Source passage

···

Recent discoveries from Yap (Intoh 1997:28; Dodson & Intoh 1999) and extensive archaeological data recovered as part of the Compact Road project on the large volcanic island of Babeldaob in Palau have pushed the date of settlement of these islands back to 3300-3400 BE but the evidence is admittedly sparse (Liston et al 1998a, 1998c; Wickler et al. 1998). Paleoenvironmental evidence collected by Athens and Ward (1999) provides a proxy indicator of an even earlier human presence in Palau around 4500 BP although this has not been firmly established due to a dearth of archaeological evidence and reliable radiocarbon chronologies.

During the summer of 2000, twenty-six burials were discovered in deposits over a metre deep at the Chelechol ra Orrak site in Palau. A suite of 19 radiocarbon dates from the site provides archaeological evidence for human occupation c.3000 years ago, and perhaps earlier. This makes these burials the earliest evidence of a human presence in the limestone islands of the archipelago, and the oldest skeletal assemblage known thus far in the Pacific Islands outside of Melanesia.

···

Information provided
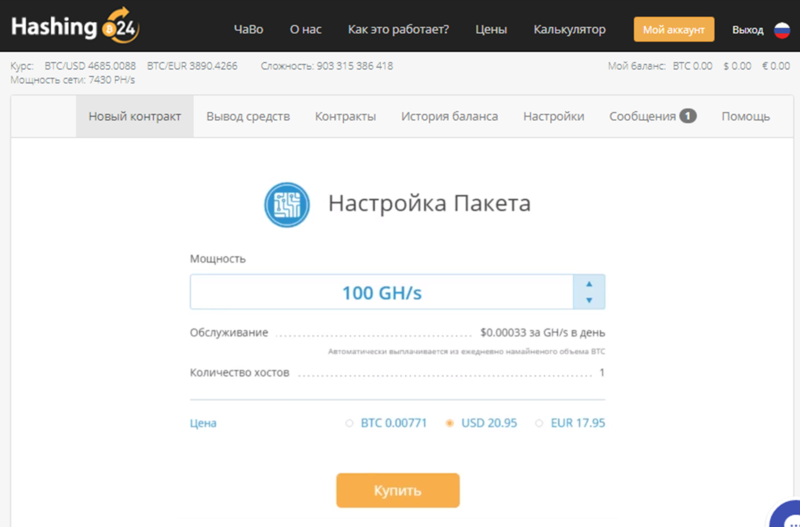Open the Контракты tab

[345, 117]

···

Directions
From the passage about early human settlement in Palau, copy word for word the part that opens with the words containing "Recent discoveries from" and closes with "reliable radiocarbon chronologies.".

Expected answer
Recent discoveries from Yap (Intoh 1997:28; Dodson & Intoh 1999) and extensive archaeological data recovered as part of the Compact Road project on the large volcanic island of Babeldaob in Palau have pushed the date of settlement of these islands back to 3300-3400 BE but the evidence is admittedly sparse (Liston et al 1998a, 1998c; Wickler et al. 1998). Paleoenvironmental evidence collected by Athens and Ward (1999) provides a proxy indicator of an even earlier human presence in Palau around 4500 BP although this has not been firmly established due to a dearth of archaeological evidence and reliable radiocarbon chronologies.